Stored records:
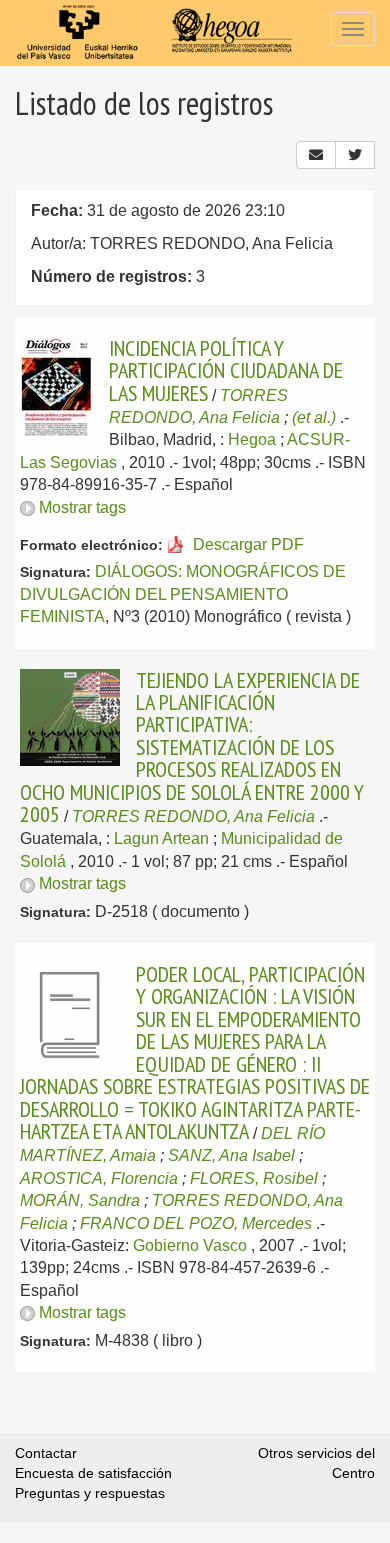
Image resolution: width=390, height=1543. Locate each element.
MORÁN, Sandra (80, 1200)
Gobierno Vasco (190, 1245)
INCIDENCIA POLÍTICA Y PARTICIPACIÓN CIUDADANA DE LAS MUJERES (226, 370)
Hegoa (252, 439)
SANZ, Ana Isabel (231, 1155)
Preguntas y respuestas (90, 1493)
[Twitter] (355, 155)
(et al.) (314, 417)
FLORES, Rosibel (254, 1178)
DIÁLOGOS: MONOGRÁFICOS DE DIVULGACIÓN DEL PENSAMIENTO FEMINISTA (183, 594)
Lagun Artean (161, 838)
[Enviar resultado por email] (316, 155)
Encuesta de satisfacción (93, 1473)
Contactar (46, 1453)
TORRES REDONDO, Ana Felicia (193, 816)
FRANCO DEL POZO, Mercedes (196, 1223)
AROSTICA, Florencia (99, 1178)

**Required action:** In the records above, find the line containing "Lagun Artean (161, 838)"; please retype it and every line after it through the last line, exactly and with nothing else.

**Exercise response:**
Lagun Artean (161, 838)
[Enviar resultado por email] (316, 155)
Encuesta de satisfacción (93, 1473)
Contactar (46, 1453)
TORRES REDONDO, Ana Felicia (193, 816)
FRANCO DEL POZO, Mercedes (196, 1223)
AROSTICA, Florencia (99, 1178)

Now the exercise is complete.